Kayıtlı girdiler
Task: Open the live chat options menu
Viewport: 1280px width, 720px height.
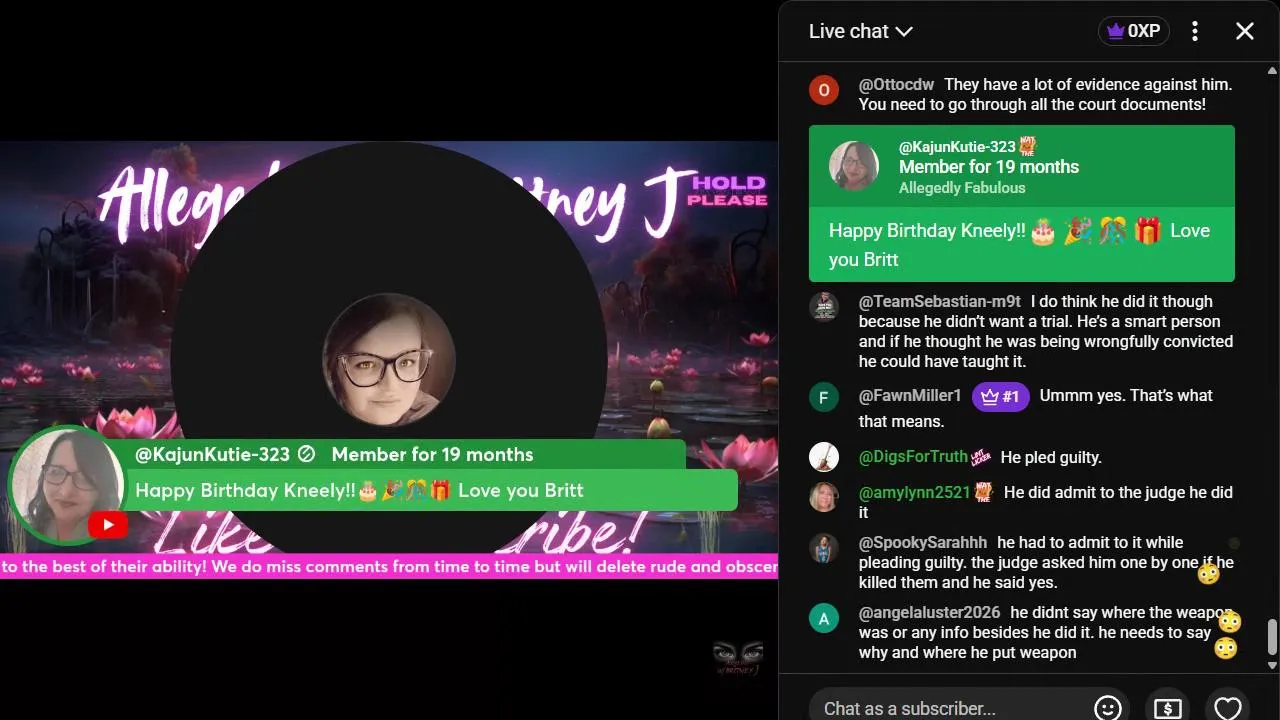Action: (x=1195, y=31)
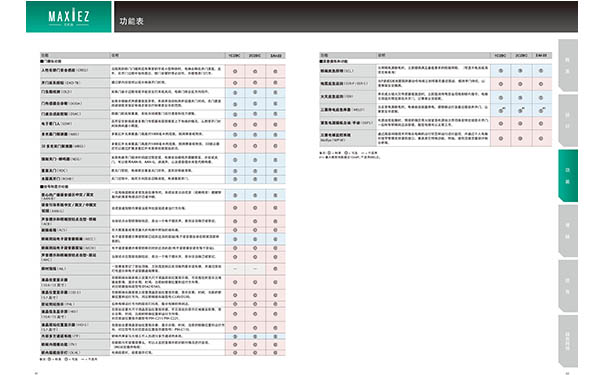Click the left table's last model column header
Viewport: 605px width, 375px height.
pos(275,56)
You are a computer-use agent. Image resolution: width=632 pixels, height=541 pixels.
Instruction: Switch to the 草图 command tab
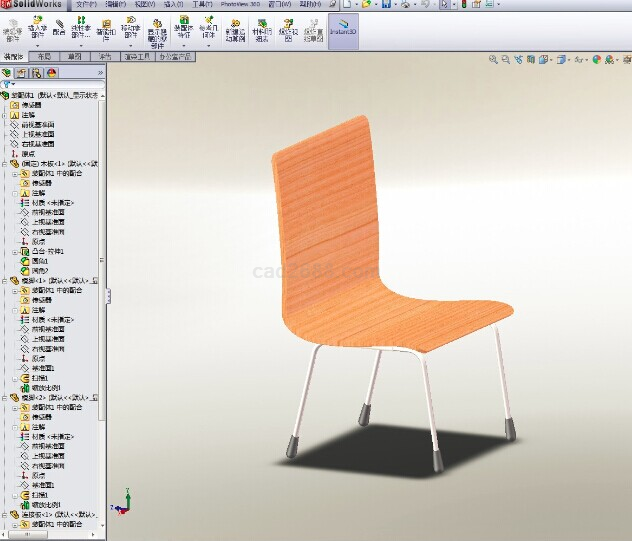pos(75,58)
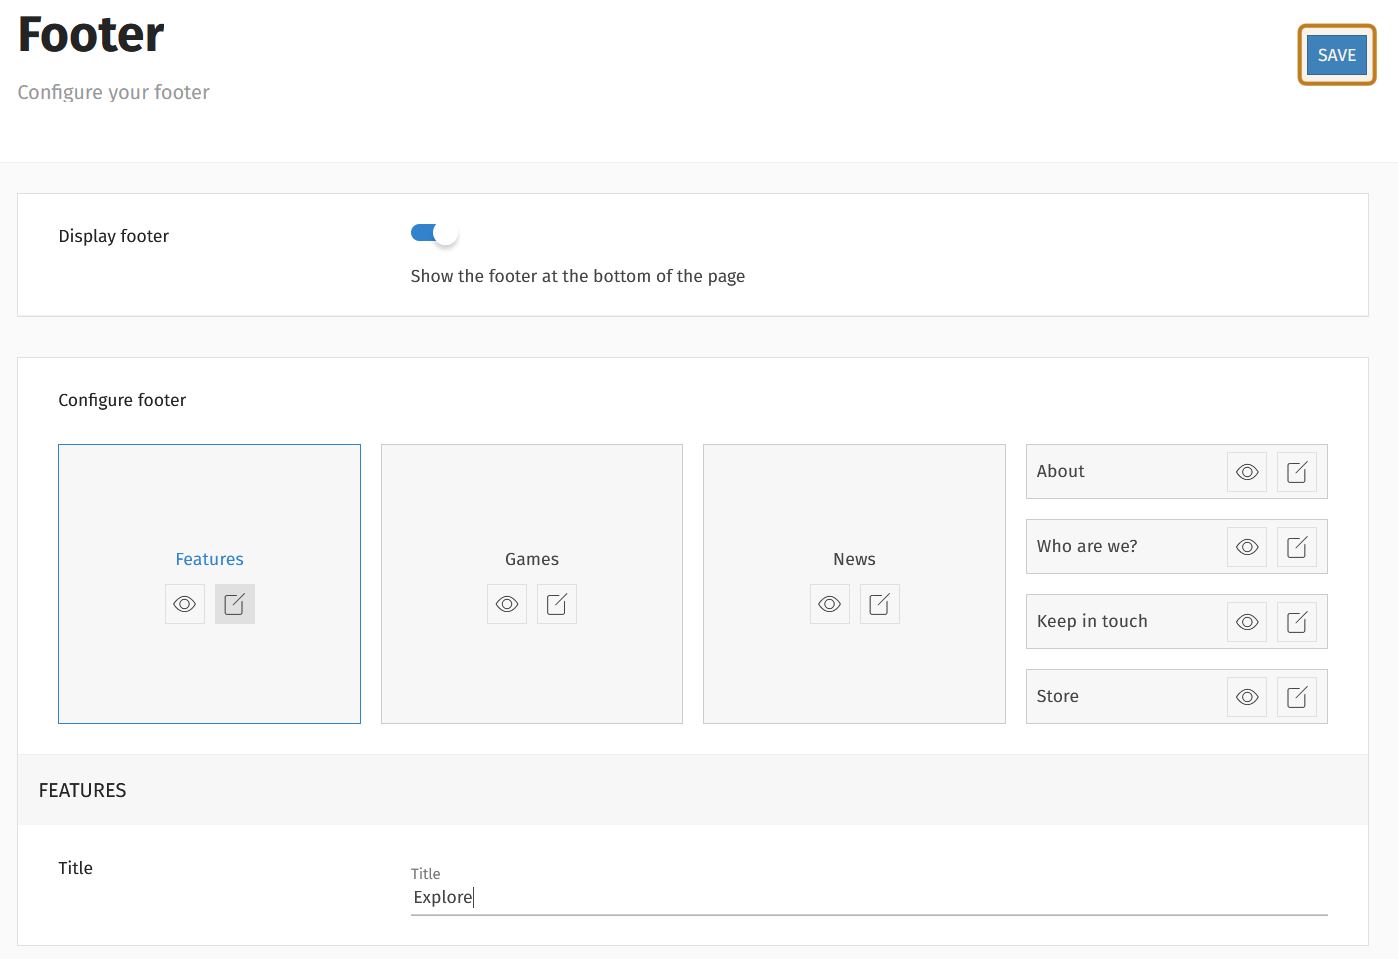Edit the News column
1398x959 pixels.
(x=880, y=604)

Verilen alıştırma
Yukarıdaki öğelerde "height" kelimesini içeren satırların hepsini bir araya toplar mısınız? Büyük-küçük harf ayrımı dikkate alınmalıdır.

Görev çözümü
Viewport: 1280px width, 720px height.
Viewport: 605px width, 375px height.
You are a computer-use agent. Image resolution: width=632 pixels, height=541 pixels.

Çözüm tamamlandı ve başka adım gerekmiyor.